Certain services require express reservation of resources within the network.
Certain networks, including the Internet, were designed for transmitting data, but neither voice nor video. Within the Internet, transmission takes place in the form of packets, each packet being conveyed independently of the others. However, voice and video transmission need to minimize jitter, i.e. the mean difference in transit times between any two packets in a given transmission, and also overall transit time, so as to ensure that listening or viewing at the destination are sufficiently comfortable.
This minimizing of jitter and/or transit time is conventionally performed by reserving dedicated resources within the nodes of the network, commonly called “routers ”.
Nevertheless, it is clear that there is a need to control such reservation of resources. It is necessary to verify that a request for resource reservation is made by an entity having sufficient authorization to make such a request, and in particular an entity that has taken out an appropriate subscription for using the network.
When there are incompatibilities between a plurality of requests to reserve resources, for example because they require the same network element to be reserved at the same instant, this can lead to managing priorities.
To be able to do this, resource-reservation requests must be sent to an authorization manager, commonly referred to as a policy decision point (PDP) which implements this control.
FIG. 1 is a diagram of an example of a network suitable for implementing the invention and showing the context in which such a policy decision point operates.
A user A seeks to set up a voice call with a user B through a data network N. User A is connected to the network N via an access node or “edge router ” RA, and user B is connected to the same network N via an access node RB.
The resource-reservation request is conveyed to a policy decision point M. By way of example, this request might come directly from user A via an arrow referenced R1, or from access node RA via an arrow referenced R2.
If the request comes from the user, it can comply with the session initiation protocol (SIP), for example, in compliance with the Internet engineering task force request for comments (IETF RFC) No. 2543.
If the request comes from the access node RA, it can comply with the common open policy service (COPS) protocol in application of IETF RFC 2748 published in January 2000.
The function of the policy decision point M is then:                to verify that the request can indeed be authorized. This verification can be performed, for example, firstly as a function of the resources that are presently available in the network N, and secondly as a function of the subscription taken out by user A; and        where appropriate, to make the resource reservations corresponding to the request with each of the nodes concerned within the network N.        
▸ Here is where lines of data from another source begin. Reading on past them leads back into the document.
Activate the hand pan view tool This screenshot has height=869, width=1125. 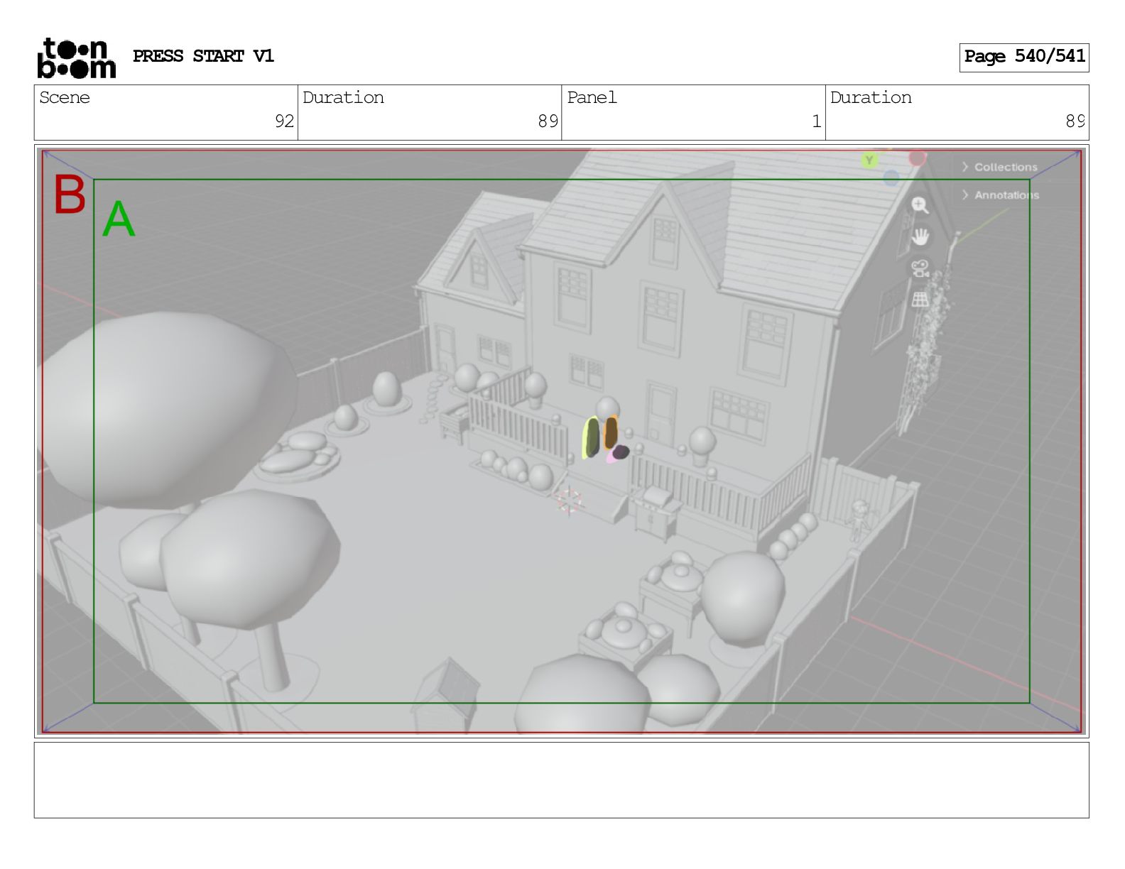[920, 236]
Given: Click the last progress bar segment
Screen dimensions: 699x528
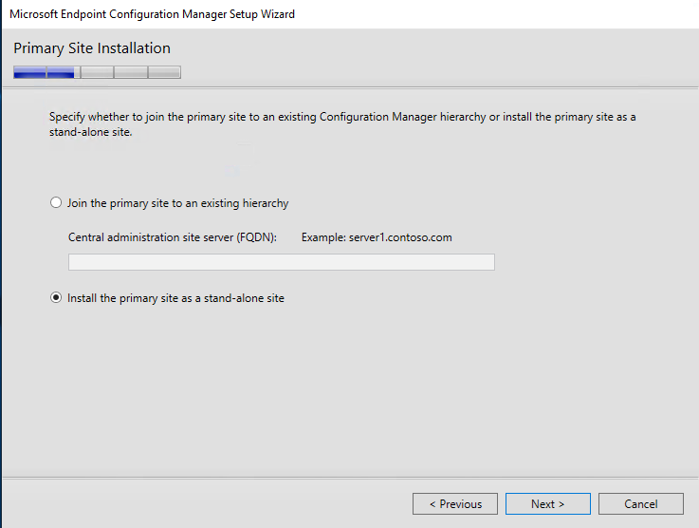Looking at the screenshot, I should click(x=164, y=72).
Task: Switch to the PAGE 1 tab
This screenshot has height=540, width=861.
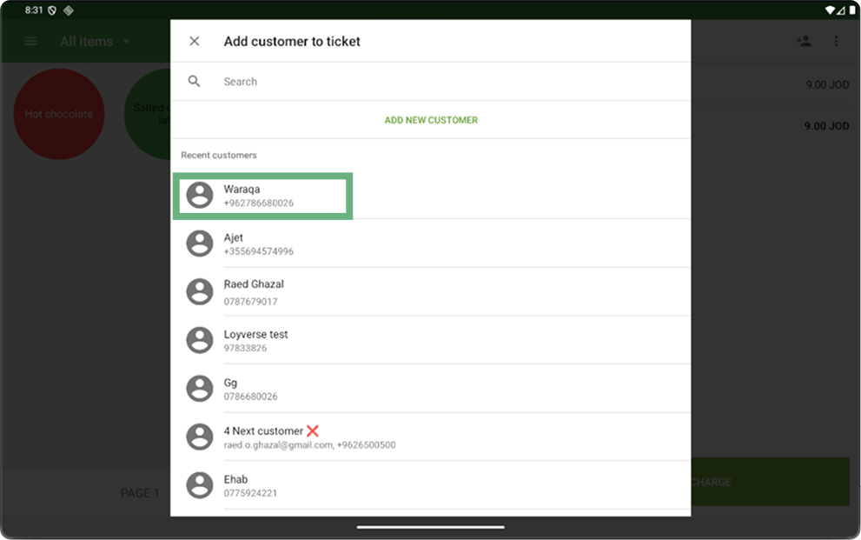Action: [x=140, y=493]
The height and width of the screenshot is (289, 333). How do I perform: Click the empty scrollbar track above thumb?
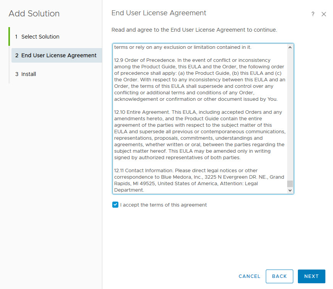pyautogui.click(x=290, y=115)
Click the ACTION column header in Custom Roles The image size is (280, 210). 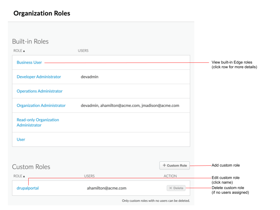coord(170,176)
Consequently, in that mechanism, any resource-reservation request terminates in the policy decision point M.
This gives rise to various problems:                the policy decision point needs to handle resource-reservation requests of different kinds (video, voice, . . . ) and of different characteristics (low/high data rates, . . . ). It therefore needs to contain all of the logic necessary for processing such requests, and in practice this is not possible given the rapid evolution in the types of service that are available in this kind of network; and        when there is a change in the policy decision point (delivery of a new version), any personalization or parameterization that might be requested by the operator running the policy decision point cannot be taken into account.